>> START Selected text

There is also a belief that because some other countries are also off track, Europe might look the other way. That is also misguided. On a per-capita basis, Ireland is set to exceed our emissions allocations by a far greater margin than any other member state, and the EU as a whole is well on track to meeting its targets.
Our public finances, meanwhile, are in excellent health. If anything, the EU could fairly ask why one of its wealthiest members, and one of its biggest per-capita polluters, should be granted exceptions, when poorer countries are making greater efforts to cut emissions?
What makes this gamble even stranger is that if the Government simply met its own domestic carbon budgets, there would be no compliance problem at all. Our national targets, enshrined in law, are just as ambitious as the EU’s. Missing them will be costly regardless, because overshoots must be made up in later years.
The fiscal council’s message is simple: use the money now to decarbonise – and reap the benefits of early action – rather than pay penalties later. With record budget surpluses, this is the moment to make one-off investments that permanently lower emissions: upgrade homes, expand public transport, electrify industry, support farmers to shift practices, and accelerate the clean energy roll-out.

>> END Selected text
>> START Record list

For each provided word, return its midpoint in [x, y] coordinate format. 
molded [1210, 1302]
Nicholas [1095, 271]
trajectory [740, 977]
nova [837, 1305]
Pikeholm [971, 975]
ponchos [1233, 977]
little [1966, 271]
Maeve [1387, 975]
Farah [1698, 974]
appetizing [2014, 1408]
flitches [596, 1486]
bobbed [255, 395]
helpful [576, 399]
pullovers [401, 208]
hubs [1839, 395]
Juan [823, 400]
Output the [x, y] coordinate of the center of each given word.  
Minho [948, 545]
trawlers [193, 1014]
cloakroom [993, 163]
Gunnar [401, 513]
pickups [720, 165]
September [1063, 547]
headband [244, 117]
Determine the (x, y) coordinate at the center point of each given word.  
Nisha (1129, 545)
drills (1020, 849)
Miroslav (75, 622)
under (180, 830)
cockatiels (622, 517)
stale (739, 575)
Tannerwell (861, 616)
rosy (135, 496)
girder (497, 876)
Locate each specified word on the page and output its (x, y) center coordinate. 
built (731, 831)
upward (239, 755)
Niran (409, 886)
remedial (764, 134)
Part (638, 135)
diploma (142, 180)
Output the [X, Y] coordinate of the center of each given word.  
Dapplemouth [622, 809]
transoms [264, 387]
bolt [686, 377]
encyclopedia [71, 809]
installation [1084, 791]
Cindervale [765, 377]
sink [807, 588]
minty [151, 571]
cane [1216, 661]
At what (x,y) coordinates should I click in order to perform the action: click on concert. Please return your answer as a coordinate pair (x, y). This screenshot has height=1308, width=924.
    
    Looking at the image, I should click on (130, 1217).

>> END Record list

Job –
Continue the passage on Ireland's emissions targets and EU compliance from its final sentence, keeping its line of argument.

Result of this exercise –
Those investments clean our air and reduce dependence on volatile fossil-fuel imports, making us all less vulnerable. It should be a political no-brainer.
The Taoiseach recently blamed planning appeals and “overregulation” for slowing progress on renewables, arguing “we can’t have it both ways”. But litigation and bureaucracy are not the biggest barriers to climate progress, as he suggested.
The electricity sector, which is most exposed to these, is actually decarbonising fastest. The biggest shortfall is the Government’s failure in transport, buildings, and agriculture. There is clearly a lack of appetite for the investment needed in these areas. Regulation of powerful vested interests is also needed. For example, allowing energy-hungry data centres to expand their use of fossil fuels only deepens the problem.
The forthcoming Climate Action Plan is the Government’s chance to prove it still takes its climate and fiscal responsibilities seriously. Because of the gulf between policies and targets, this year’s plan must deliver a step-change in both spending and enforceable regulation, with concrete actions, not just more strategies and aspirational targets.
So the question is this: will the Government use its financial and political capital now to secure a cleaner, cheaper, fairer future, or will it keep betting that Europe won’t enforce its own climate law? If it’s the latter, then we’ll not only have lost time and money, but also the opportunity to build a sustainable country.
Taoiseach Micheál Martin recently said Ireland “cannot litigate our way” to address climate change. That is true. But we also cannot talk our way into compliance. The test now is whether the Government will match its words with actions.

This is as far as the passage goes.